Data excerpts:
━━━━
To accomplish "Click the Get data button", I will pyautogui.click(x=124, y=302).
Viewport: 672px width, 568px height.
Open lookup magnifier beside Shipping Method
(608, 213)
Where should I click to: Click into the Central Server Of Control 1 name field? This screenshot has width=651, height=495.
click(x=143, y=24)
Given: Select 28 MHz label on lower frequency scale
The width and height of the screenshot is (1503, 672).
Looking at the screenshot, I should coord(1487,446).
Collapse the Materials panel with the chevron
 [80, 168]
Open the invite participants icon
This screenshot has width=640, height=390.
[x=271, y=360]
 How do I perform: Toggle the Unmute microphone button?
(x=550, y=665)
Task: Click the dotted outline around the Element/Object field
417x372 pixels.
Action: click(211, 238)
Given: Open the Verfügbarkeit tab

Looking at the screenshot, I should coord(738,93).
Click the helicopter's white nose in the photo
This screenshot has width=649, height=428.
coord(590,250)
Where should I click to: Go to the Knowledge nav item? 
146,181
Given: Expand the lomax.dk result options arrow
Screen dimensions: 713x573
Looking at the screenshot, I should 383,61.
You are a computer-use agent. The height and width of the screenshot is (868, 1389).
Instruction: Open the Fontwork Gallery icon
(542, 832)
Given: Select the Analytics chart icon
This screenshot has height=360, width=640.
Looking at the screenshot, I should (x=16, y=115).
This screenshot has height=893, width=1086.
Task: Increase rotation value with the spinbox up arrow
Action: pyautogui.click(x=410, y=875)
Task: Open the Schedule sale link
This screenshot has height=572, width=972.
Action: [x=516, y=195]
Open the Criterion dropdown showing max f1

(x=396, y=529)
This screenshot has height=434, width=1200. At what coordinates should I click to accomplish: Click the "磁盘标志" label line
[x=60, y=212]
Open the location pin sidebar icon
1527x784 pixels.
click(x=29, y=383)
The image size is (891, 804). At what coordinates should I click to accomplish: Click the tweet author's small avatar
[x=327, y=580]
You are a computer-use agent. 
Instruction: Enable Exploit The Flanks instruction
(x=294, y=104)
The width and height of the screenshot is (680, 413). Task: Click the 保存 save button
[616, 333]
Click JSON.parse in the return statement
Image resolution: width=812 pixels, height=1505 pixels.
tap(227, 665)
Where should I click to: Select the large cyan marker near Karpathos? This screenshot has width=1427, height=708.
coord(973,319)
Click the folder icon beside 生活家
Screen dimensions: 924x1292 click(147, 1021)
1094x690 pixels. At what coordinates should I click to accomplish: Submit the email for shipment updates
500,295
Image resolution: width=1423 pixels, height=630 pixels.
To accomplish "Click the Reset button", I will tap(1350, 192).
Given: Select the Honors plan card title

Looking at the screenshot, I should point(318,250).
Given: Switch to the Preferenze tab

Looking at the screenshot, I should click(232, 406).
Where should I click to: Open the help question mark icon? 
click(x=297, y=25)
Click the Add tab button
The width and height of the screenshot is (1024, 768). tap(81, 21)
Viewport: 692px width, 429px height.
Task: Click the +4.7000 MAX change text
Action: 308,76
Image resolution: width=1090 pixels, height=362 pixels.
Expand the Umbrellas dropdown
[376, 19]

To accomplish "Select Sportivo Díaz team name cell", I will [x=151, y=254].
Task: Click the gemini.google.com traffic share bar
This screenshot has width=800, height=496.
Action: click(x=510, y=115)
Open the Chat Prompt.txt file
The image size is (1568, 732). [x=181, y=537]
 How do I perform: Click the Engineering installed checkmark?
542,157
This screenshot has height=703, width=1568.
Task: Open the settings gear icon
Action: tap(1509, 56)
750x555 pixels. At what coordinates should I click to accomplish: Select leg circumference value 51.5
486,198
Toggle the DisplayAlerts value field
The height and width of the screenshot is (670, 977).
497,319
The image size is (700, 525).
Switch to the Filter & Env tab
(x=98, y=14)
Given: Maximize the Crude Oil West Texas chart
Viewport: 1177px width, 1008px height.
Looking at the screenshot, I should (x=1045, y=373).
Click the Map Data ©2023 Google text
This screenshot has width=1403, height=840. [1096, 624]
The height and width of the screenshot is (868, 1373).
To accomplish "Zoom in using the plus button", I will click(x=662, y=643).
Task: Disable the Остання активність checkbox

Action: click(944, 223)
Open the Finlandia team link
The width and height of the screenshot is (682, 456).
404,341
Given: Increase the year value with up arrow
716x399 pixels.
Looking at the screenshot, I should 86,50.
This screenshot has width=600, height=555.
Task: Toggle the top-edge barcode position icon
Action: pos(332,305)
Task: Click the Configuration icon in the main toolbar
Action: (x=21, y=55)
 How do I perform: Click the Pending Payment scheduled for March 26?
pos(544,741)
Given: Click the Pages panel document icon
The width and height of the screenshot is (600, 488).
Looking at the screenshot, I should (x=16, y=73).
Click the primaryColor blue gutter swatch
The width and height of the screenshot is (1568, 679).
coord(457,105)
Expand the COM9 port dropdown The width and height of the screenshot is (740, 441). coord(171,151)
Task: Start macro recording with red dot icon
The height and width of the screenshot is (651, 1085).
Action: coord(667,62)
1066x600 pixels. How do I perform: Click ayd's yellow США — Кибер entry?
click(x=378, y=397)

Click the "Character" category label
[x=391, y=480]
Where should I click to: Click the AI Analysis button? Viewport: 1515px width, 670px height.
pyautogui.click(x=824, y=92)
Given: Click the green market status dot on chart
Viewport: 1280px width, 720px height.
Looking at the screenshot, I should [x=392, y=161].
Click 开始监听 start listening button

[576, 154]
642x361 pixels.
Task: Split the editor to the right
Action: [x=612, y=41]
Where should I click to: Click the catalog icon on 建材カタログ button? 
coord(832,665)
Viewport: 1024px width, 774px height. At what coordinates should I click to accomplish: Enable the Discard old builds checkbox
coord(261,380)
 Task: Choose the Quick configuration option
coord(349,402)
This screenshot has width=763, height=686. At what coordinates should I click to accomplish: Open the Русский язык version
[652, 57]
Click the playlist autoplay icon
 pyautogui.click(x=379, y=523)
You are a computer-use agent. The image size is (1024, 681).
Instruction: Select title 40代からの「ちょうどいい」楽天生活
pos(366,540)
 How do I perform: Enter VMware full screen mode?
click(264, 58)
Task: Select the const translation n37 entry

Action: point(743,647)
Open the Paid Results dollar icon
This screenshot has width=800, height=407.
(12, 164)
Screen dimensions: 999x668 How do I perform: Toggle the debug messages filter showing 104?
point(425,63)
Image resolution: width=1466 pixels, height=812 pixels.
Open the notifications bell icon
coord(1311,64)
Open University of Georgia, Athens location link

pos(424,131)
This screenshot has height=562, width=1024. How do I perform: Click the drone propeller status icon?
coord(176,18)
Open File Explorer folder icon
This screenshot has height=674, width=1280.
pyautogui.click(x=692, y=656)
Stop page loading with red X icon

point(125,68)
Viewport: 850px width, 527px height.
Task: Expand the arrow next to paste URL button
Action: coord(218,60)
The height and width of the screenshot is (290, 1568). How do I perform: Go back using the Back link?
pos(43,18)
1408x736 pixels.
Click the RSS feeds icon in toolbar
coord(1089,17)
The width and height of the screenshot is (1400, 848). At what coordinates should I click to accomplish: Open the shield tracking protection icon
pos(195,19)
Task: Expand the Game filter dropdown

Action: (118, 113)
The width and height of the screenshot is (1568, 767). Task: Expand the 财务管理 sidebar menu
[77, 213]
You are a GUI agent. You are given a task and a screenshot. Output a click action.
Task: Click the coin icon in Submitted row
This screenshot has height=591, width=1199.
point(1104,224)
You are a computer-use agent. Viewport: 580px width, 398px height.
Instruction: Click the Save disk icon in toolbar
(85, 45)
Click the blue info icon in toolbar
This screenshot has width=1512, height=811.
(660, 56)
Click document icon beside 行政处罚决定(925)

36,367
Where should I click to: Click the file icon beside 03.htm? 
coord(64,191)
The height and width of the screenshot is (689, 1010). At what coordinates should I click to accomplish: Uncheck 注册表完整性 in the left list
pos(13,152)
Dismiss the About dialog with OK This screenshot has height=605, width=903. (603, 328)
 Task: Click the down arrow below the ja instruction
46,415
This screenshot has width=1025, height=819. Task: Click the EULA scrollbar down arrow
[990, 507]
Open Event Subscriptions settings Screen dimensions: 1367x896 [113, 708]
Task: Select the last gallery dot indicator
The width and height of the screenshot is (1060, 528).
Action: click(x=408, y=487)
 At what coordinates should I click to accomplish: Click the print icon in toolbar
━━━━
> _What you are asked to do_: In the records above, some lines may contain the word "computer"; copy every one of them.

> _Your solution_:
You are a computer-use agent. The height and width of the screenshot is (868, 1389).
You are a computer-use agent. 
You are a computer-use agent. The image size is (1024, 681).
You are a computer-use agent. Viewport: 580px width, 398px height.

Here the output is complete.